Losing weight may not universally reverse heart damage caused by obesity, suggests new research in mice. Researchers at Johns Hopkins University School of Medicine found that younger mice experienced greater improvement in heart function after losing weight than older mice that lost a similar amount of weight, which may mean the protective effect of weight loss on the heart is stronger for those who slim down sooner rather than later.
Although the findings are in mice, they offer clues as to what scientists should look for when exploring the effects of obesity and weight loss on heart function, says senior study author Lili Barouch, MD, a cardiologist and assistant professor of medicine at Johns Hopkins.
"I’m certainly not saying if you’re older and overweight, don’t bother, but the key finding was that in younger animals, there was more benefit," Dr. Barouch says. "The longer you wait, it gets harder to see the benefits."
For the study, published in the Journal of Cardiovascular Translational Research, Barouch and colleagues put two groups of mice — an older group and a younger group — on the same calorie-restricted diet.

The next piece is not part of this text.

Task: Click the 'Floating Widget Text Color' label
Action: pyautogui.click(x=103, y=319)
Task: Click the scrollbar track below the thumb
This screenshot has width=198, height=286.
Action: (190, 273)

The younger mice were 2 months old, comparable to young adulthood in humans; and the older mice ranged from 6 to 7 months old, comparable to middle age.

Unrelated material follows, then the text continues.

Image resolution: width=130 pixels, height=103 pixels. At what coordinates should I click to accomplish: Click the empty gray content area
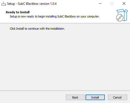point(65,60)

Because they tested only two mouse age groups, the researchers didn’t determine where in the mouse lifespan weight loss becomes less beneficial. Therefore they can’t tell how the research might apply to people.
How Weight and Weight Loss Change the Heart
Earlier studies have shown that obesity can stiffen heart muscle — preventing the heart from properly "relaxing," which it must do in order to allow blood back into the heart after it squeezes it out to the rest of the body, Barouch explains. Heart muscle can stiffen in people with high blood pressure, abnormal sickness of the heart muscle, and/or obesity. If you’re overweight and have this problem, it can lead to congestive heart failure.

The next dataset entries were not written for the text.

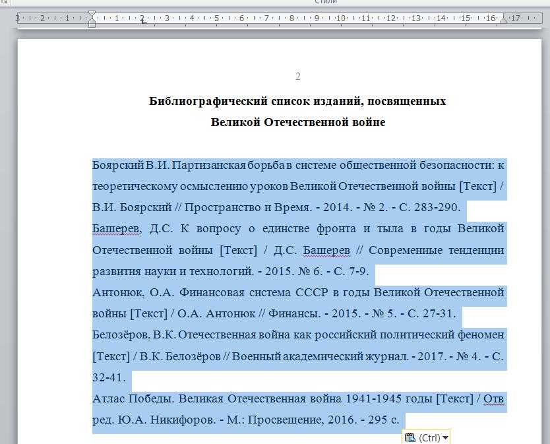
Task: Click the ruler at the 10 cm mark
Action: (341, 18)

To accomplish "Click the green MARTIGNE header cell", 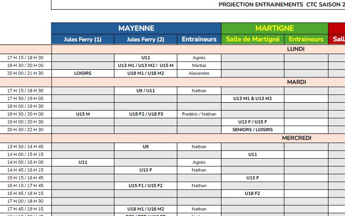I will 274,28.
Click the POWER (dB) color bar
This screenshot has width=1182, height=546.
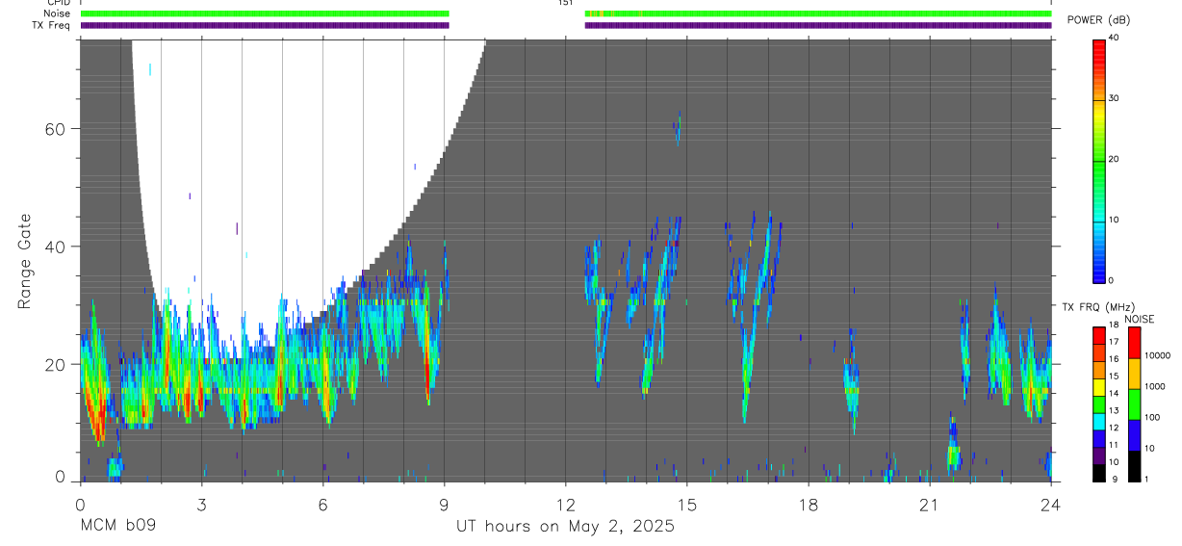tap(1098, 160)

"I’ve been interested in studying obesity and heart disease for quite a long time," says Barouch, "and I wanted to study how obesity affects heart function besides [being linked to] coronary disease. How it affects the heart in general, and what people can do to help reduce those problems, is the next step."
Normal diastolic function — the part of the heart cycle where the heart muscle is actively relaxing to allow it to fill with blood — was restored in the younger mice in the study, and fat deposits in the heart muscle cells (called myocardial steatosis) diminished. In the older mice, levels of oxidative stress (free radical damage, or cell damage) got better, but stiffness and fat deposits didn’t go away.
Reversing Heart Damage from Obesity
Many other aspects of obesity observed in mouse studies also apply to people, says Barouch, so it makes sense that these findings would, too. "People should try to achieve ideal body weight and shouldn’t wait until later," she believes. "Don’t wait until you develop problems."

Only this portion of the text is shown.